Using GitOps, means every deployed resource is represented in a git-repository. While this is not a problem for most resources, secrets need to be handled differently. We use the bitnami/sealed-secrets project for that. 

To encrypt secrets from your local machine to the remote cluster, it is necessary to install kubeseal. Once installed, you can create an encrypted secret as follows:

1. Create a plain secret manifest file named <secret name>-plain-secret.yaml (IMPORTANT: Make sure the file name ends with -plain-secret.yaml so it will be ignored when pushing to repository)

apiVersion: v1

kind: Secret

metadata:

  name: <secret name>

  namespace: <app namespace>

data: 

  <key>: <base64 encoded value>

2. Seal the secret by running the following command:

kubeseal -f <secret name>-plain-secret.yaml -w <secret name>-sealed-secret.yaml --controller-namespace sealed-secrets  --controller-name sealed-secrets

Or using the script SealSecret:

Windows PowerShell

.\scripts\SealSecret.ps1 -secretPath <path to plain secret>

Shell

# chmod +x ./scripts/SealSecret.sh

./scripts/SealSecret.sh <path to plain secret>

Note: If you are using Helm charts, make sure to place the sealed secret file under the directory your-app/templates.

Add ArgoCD application

Now that the manifest files for your component are ready, the next step is to create the application for ArgoCD.

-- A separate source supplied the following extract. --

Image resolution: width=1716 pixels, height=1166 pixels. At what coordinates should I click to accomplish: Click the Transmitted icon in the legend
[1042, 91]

First, navigate to the “application” directory:

cd applications_dev/

and create a file name your-app.yaml with the following content:

apiVersion: argoproj.io/v1alpha1

kind: Application

metadata:

  name: <app name>

  namespace: argocd

  labels:

    purpose: <app purpose>

spec:

  destination:

    namespace: <app namespace>

    server: https://kubernetes.default.svc

  project: default

  source:

    path: ionos_dev/<app name>

    repoURL: https://github.com/DOME-Marketplace/dome-gitops

    targetRevision: HEAD

  syncPolicy:

    automated:

      prune: true

      selfHeal: true

If your application is complex and consists of multiple components but you still want to manage it as a single ArgoCD application, you can use the following approach:

1. During the step “Add component manifest files”, create a directory for each sub-component (i.e. ionos_dev/your-app/sub-component-1, ionos_dev/your-app/sub-component-2 etc)

2. Create the directory applications/your-app

3. Inside applications_dev/your-app, create an ArgoCD application file for each sub-component, ensuring that it points to the respective subfolder under ionos_dev/your-app

source:

       path: ionos_dev/<app name>/<sub-component name>

       repoURL: https://github.com/DOME-Marketplace/dome-gitops

       targetRevision: HEAD

4. Create an ArgoCD application file for your entire application and make it point to applications/your-app

source:

       path: applications_dev/<app name>

       repoURL: https://github.com/DOME-Marketplace/dome-gitops

       targetRevision: HEAD

You can use the marketplace application or dome-trust as a reference.

Create a Pull Request

Upon completing the changes, the team initiates a pull request from their branch to the main one. This PR serves as a formal request for the integration to be reviewed and merged. Team members must wait for the review process to be completed.

Once the pull request is approved and merged into the main branch, the GitOps pipeline automatically triggers the deployment process. This involves synchronising the desired state of the cluster with the changes introduced in the merged pull request. The deployment is executed based on the Helm chart or manifest configurations added to the repository.